TASK OBJECTIVE
Write the next part of the Southern League passage, continuing right after its last sentence.

SOURCE
::::

For other uses, see Southern Football League (disambiguation).
Southern_League.png

Southern League logo

The Southern League (currently known under the terms of a sponsorship deal as the British Gas Business Southern League) is an English football league for semi-professional and amateur teams, covering South West and South Central England, the Midlands, and parts of Wales.

History

Professional football (and professional sport in general) developed more slowly in southern England than in the north. Professionalism was sanctioned by the Football Association as early as 1885, but when the Football League was founded in 1888 it was based entirely in the north and midlands with the establishment and county FA's in the south being firmly opposed to professionalism.

Royal Arsenal (nowadays simply Arsenal) were the first London club to turn professional in 1891 and were one of the prime motivators behind an attempt to set up a Southern League to mirror the existing Northern- and Midlands-based Football League. However, this venture failed in the face of opposition from the London FA and Royal Arsenal (by then renamed Woolwich Arsenal) joined the Football League as its only representative south of Birmingham in 1893.

::::

SOURCE MATERIAL
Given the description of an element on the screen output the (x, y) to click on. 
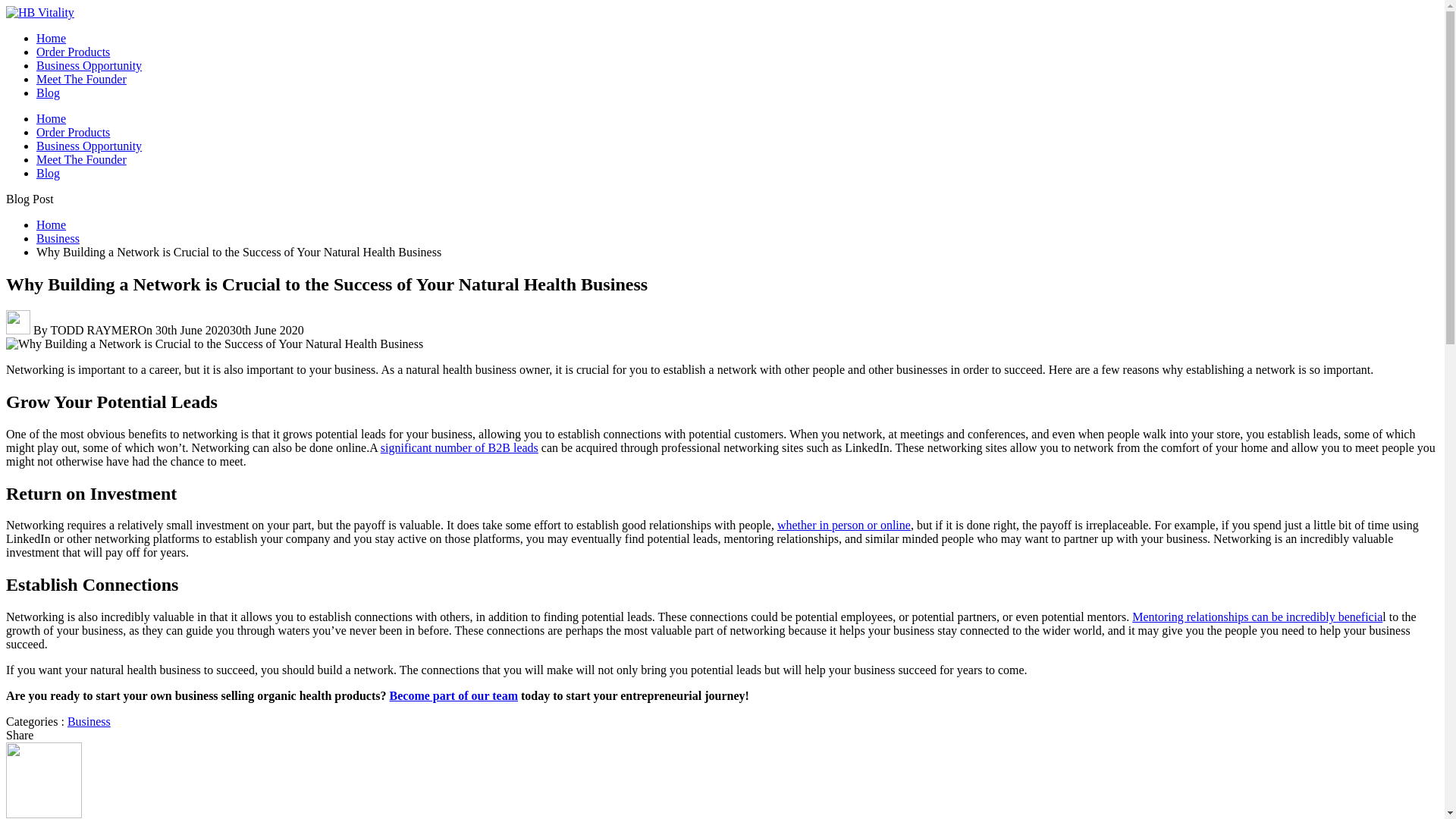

::::

IN RESPONSE
Nonetheless, the Southern League, a competition for both professional and amateur clubs, was founded in 1894 and soon became the dominant competition outside the Football League in southern and central England. Indeed, in 1907, it accepted Bradford Park Avenue, a top northern club as a member, reflecting its senior position at the time.

Whilst still a Southern League club, Tottenham Hotspur became the first and so far only team to win the FA Cup after the establishment of the league as a non-league club; this happened in 1901, although Southampton reached the final in 1900 and 1902 showing the strength of the Southern League. The relative strengths of the two leagues was during this period elucidated through the annual Charity Shield.

In 1920, virtually the entire top division of the Southern League was absorbed by the Football League to become that league's new Third Division. A year later this became the Third Division South, the delay in the incorporation of the Third Division North being due to the lack of an overall coherent structure in the North outside of the Football League.

For the next six decades, the Football League and Southern League would exchange a limited number of clubs as a result of the older league's re-election process. From 1920 on, the Southern League's status as a semi-professional league was firmly established.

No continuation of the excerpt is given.